Masih kata Prof. Romli, sejak dilakukan perubahan konstitusi UUD '45, seyogyanya semua pihak, termasuk pakar hukum dan hak asasi manusia memahami selain ketentuan HAK ASASI MANUSIA, Bab XA, Pasal 28 A sd Pasal 28 I, juga harus dipahami ketentuan KEWAJIBAN ASASI MANUSIA tersebut, tercantum dalam Pasal 28 J.
Pasal 28 J itu berbunyi: (1) Setiap orang wajib menghormati hak asasi manusia orang lain dalam tertib kehidupan bermasyarakat, berbangsa, dan bernegara. (2) Dalam menjalankan hak dan kebebasannya, setiap orang wajib tunduk kepada pembatasan yang ditetapkan dengan undang-undang dengan maksud semata-mata untuk menjamin pengakuan serta penghormatan atas hak kebebasan orang lain dan untuk memenuhi tuntutan yang adil sesuai dengan pertimbangan moral, nilai-nilai agama, keamanan, dan ketertiban umum dalam suatu masyarakat demokratis.
Hukum pidana baik secara teoritik maupun praktik, diakui teosi sebab-akibat (causaliteit leer) Von Buri yang nengutamakan sebab terdekat dari suatu peristiwa untuk menentukan siapa penyebab dari suatu tindak pidana dari sekian banyak sebab.
Prof. Romli memaparkan, dalam konteks kasus tragedi Kanjuruhan, diketahui bahwa sebab terdekat dari peristiwa 135 orang meninggal dan 75 orang luka berat atau ringan adalah keadaan stadion yang sudah tidak laik fungsi, terutama pintu gerbang 13 yang pada saat kerjadian penonton atau supporter mencari jalan keluar dalam keadaan seperempat terbuka, sehingga para korban terinjak-terinjak.
"Sebab terjauh adalah gas air mata yang mengakibatkan dua petugas Polri meninggal di lapangan yang didukung oleh provokasi beberapa oknum suporter untuk menyerbu lapangan dan petugas di lapangan. Keadaan chaos yang sudah tidak terkendali menimbulkan keadaan darurat (overmacht)," ungkapnya.
"Dalam keadaan chaos tidak terkendali di malam hari, dipastikan tidak dapat diketahui secara pasti siapa penyebab dan siapa korban. Dan teori kausalitas merupakan alternatif solusi yang paling dapat diterima dan objektif," sambung Prof. Romli.
Dalam kasus tragedi Kanjuruhan, lanjut Prof. Romli, semua empati dari berbagai Lembaga Swadaya Masyarakat termasuk Komnas HAM terhadap keluarga korban hendaknya juga diiimbangi dengan teori dan doktrin hukum pidana yang diakui universal, sehingga menghasilkan objektivitas yang dapat dipertanggungjawabkan secara sosial dan hukum.

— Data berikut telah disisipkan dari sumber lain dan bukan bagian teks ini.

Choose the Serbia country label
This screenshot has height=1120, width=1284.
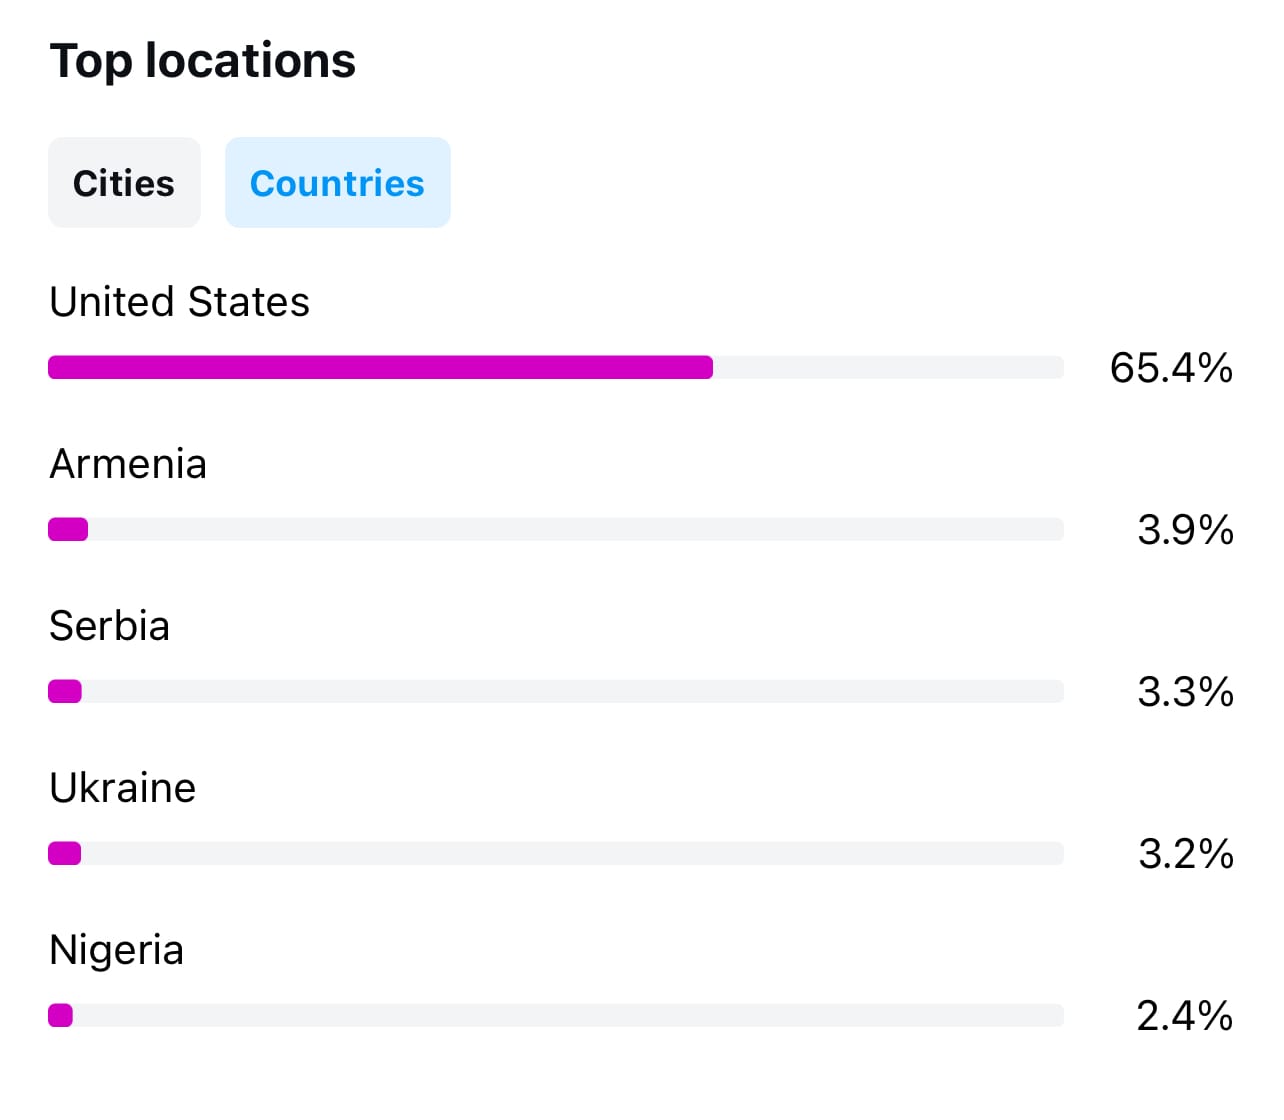110,626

"Itulah suatu negara hukum, bukan negara penghukuman. Dalam pandangan saya, bertolak pada keadaan dan situasi kondisi di tengah peristiwa, justru sudah tepat Majelis Hakim PN Surabaya jika memberikan putusan bebas terhadap para terdakwa dari instansi kepolisian," tegas Prof. Romli.
Alasannya, menurut Prof. Romli, tidak pasti dan tidak adil kiranya jika beban pertanggungjawaban pidana selalu dilekatkan pada jabatan yang disandang pelaku, seperti pihak kepolisian.
"Karena metoda beban pertanggungjawaban seperti itu hanya mencari dan menemukan kebenaran formil. Sedangkan tujuan hukum pidana sebenarnya, selain telah diuraikan di atas, adalah juga mencari dan menemukan kebenaran materiil. Kebenaran sesungguhnya yaitu penyebab nyata dari suatu peristiwa pidana," pungkasnya.